De Groot home for disabled children closing in October after state stops support
State health officials have ruled that a San Luis Obispo nursing home for children no longer qualifies to participate in the state’s Medi-Cal program, according to a notice placed in The Tribune on Wednesday.
The decision effectively shuts down the de Groot Nursing Home for medically fragile children, which depends on the Medi-Cal payments to operate.
The provider agreement between the California Department of Public Health and the de Groot home — licensed as an intermediate care facility for individuals with an intellectual disability — will end Oct. 8, the notice states.
Reached by telephone Wednesday, Sjany de Groot, 86, said she hadn’t yet seen the notice but said she has submitted a letter to the state saying the facility would forfeit its license as of Oct. 9.
In her letter, de Groot wrote, “Due to federal and state licensing visit requiring items that have never been requested in the prior 23 years … (items such as solid walls and different bathing facilities), we are regrettably forfeiting our license.”
“I have yet to receive an answer to ‘Why now’ or ‘What has changed?’ to no avail,” she wrote. “But, let it be known, my home is open to help a child and family in need and ‘I will never give up!’ ”
De Groot said the Tri-Counties Regional Center, a nonprofit that provides case-management services to the children and their families, is working to relocate two of the five children who live at her home.
De Groot said she and her daughter, Wendy, have legal guardianship over the other three children.
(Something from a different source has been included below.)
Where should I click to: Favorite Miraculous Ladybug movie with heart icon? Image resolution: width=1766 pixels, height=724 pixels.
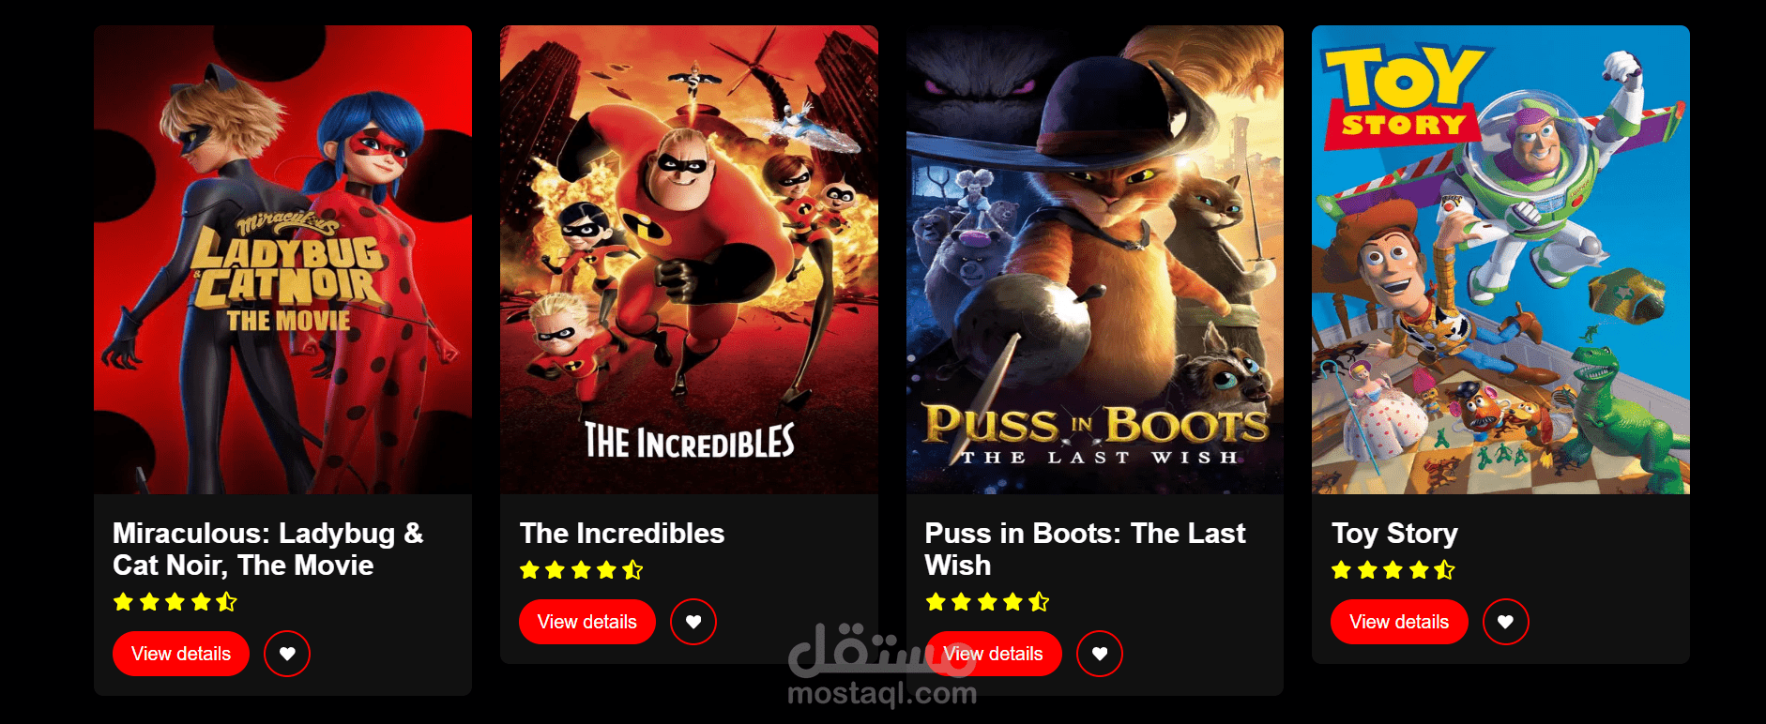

She said she would continue to care for them with the cost of their care coming from her savings, Social Security money and a pension from her native country of Holland.
In an email response to questions, Tri-Counties Regional Center spokeswoman Heather Wennergren said the center is “working with the families of any of the children who need to move to find them new homes and will do everything in our power to make the transition as smooth as possible. We will continue to work in partnership with the de Groots to ensure any children remaining in their care get the support they need.”
Wennergren couldn’t comment on individual cases, citing patient confidentiality laws.
The state public health department did not respond to questions about the notice by late Wednesday.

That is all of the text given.